▶ **DESCRIPTION OF THE TASK**
Restate exactly the lines below, from the one containing "You are a GUI" through the final line, and leave out the pictures.

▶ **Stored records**
------------------------------------

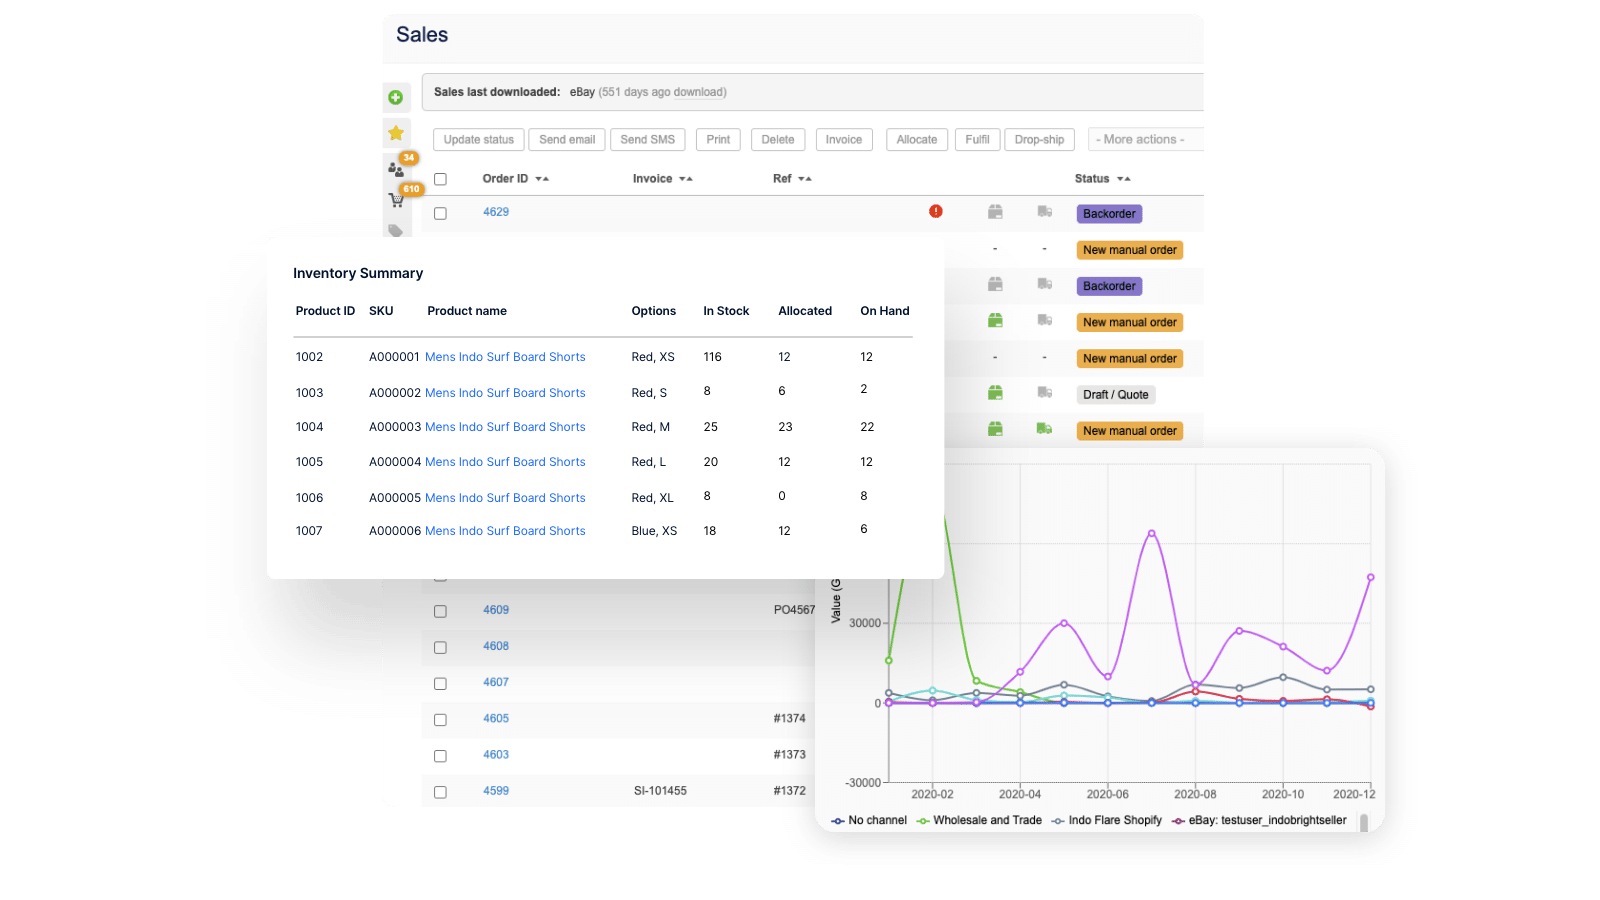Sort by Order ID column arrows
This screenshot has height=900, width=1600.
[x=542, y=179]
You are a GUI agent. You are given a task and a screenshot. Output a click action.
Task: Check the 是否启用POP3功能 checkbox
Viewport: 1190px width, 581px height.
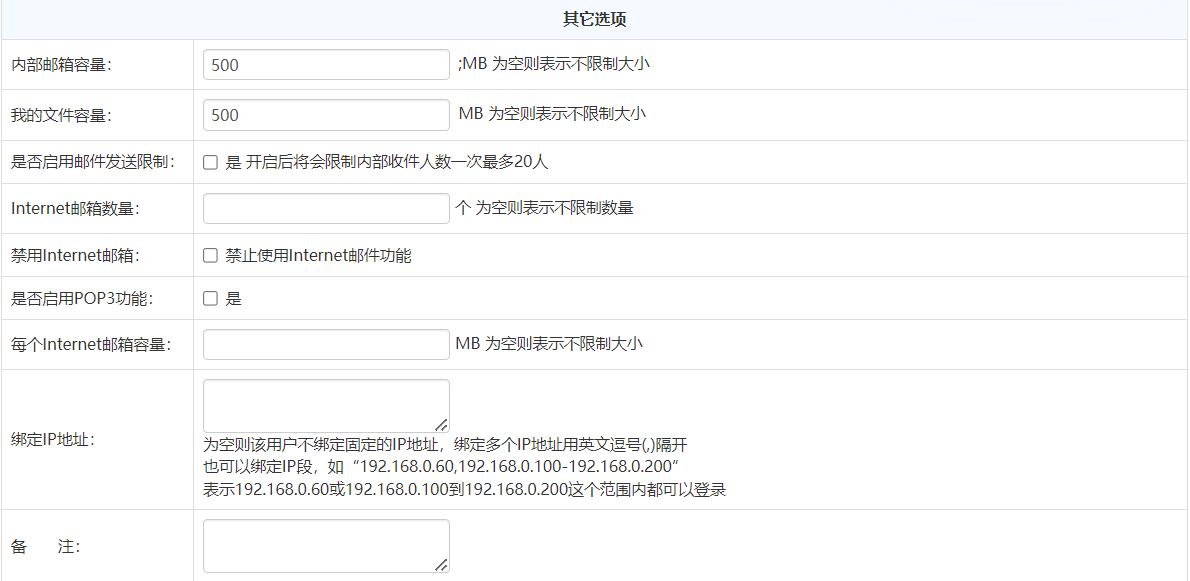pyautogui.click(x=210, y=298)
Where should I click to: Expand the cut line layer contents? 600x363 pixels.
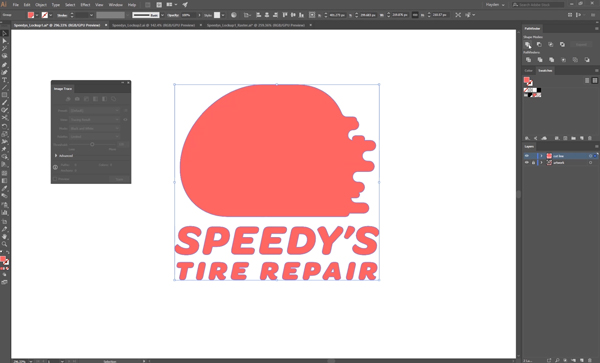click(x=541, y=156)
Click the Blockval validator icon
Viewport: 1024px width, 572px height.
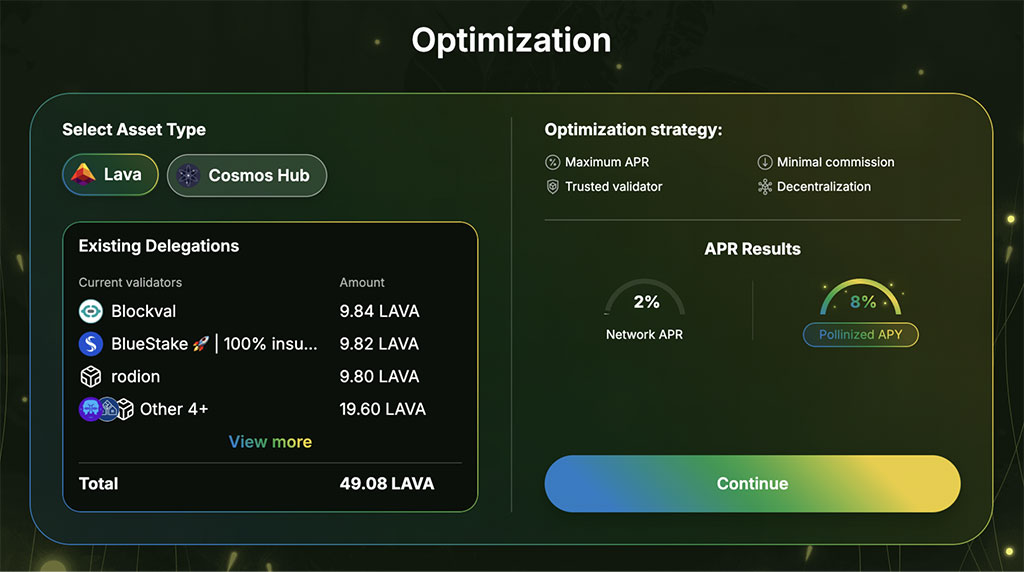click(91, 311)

------------------------------------

▶ **TASK SOLUTION**
You are a GUI agent. You are given a task and a screenshot. Output a click action.
Task: Check the 是否启用POP3功能 checkbox
Viewport: 1190px width, 581px height.
pyautogui.click(x=210, y=298)
Where should I click to: Expand the cut line layer contents? 600x363 pixels.
click(x=541, y=156)
Click the Blockval validator icon
Viewport: 1024px width, 572px height.
click(91, 311)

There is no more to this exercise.